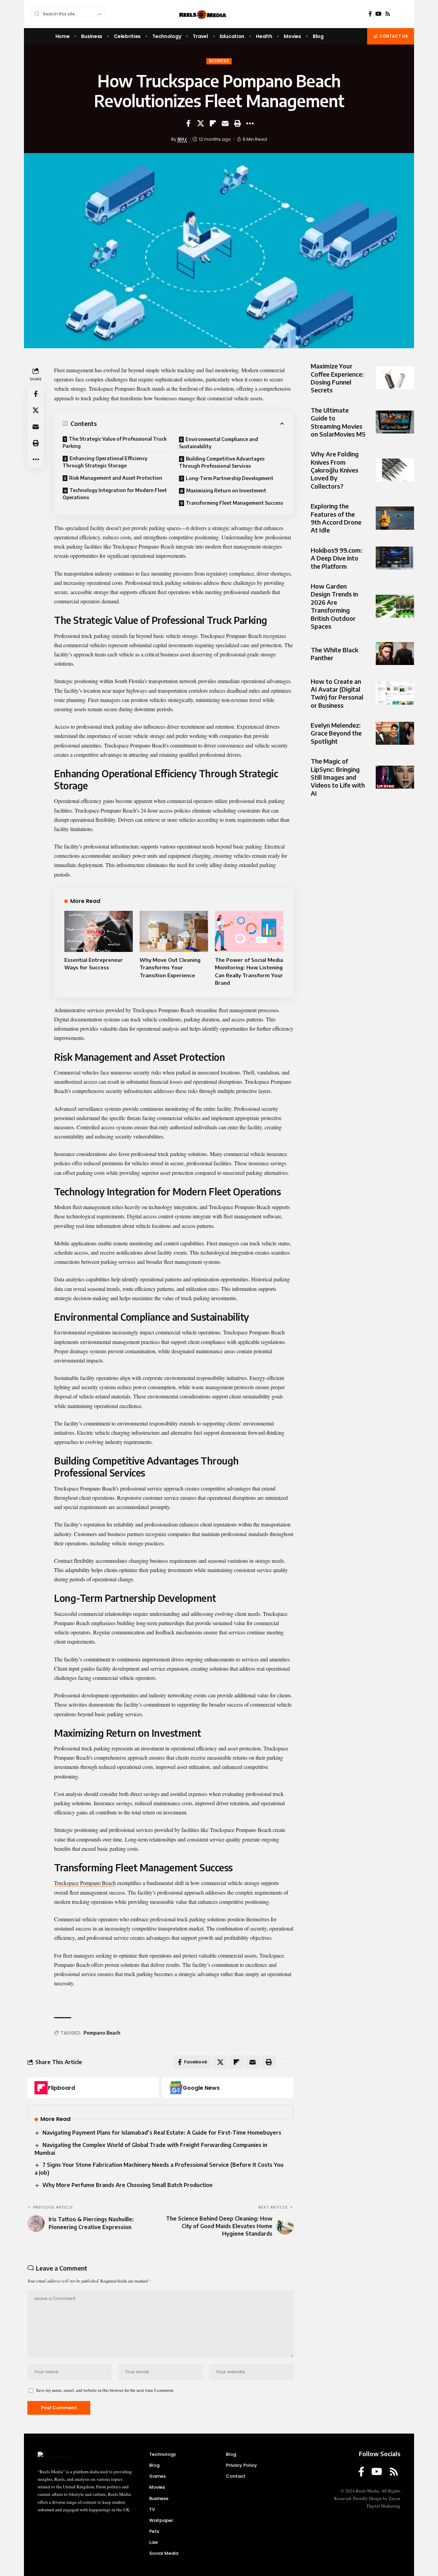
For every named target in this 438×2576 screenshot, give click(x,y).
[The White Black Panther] (395, 653)
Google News (201, 2088)
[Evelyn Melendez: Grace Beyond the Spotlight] (395, 732)
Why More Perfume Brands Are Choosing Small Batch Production (127, 2185)
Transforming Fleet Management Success (234, 503)
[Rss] (387, 13)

━━━━━━

**WORK INSTRUCTIONS:**
Without including the pictures, return each record above exactly as it stands.

**ANSWER FOR THE TASK:**
For every named target in this 438×2576 screenshot, give click(x,y).
[The White Black Panther] (395, 653)
Google News (201, 2088)
[Evelyn Melendez: Grace Beyond the Spotlight] (395, 732)
Why More Perfume Brands Are Choosing Small Batch Production (127, 2185)
Transforming Fleet Management Success (234, 503)
[Rss] (387, 13)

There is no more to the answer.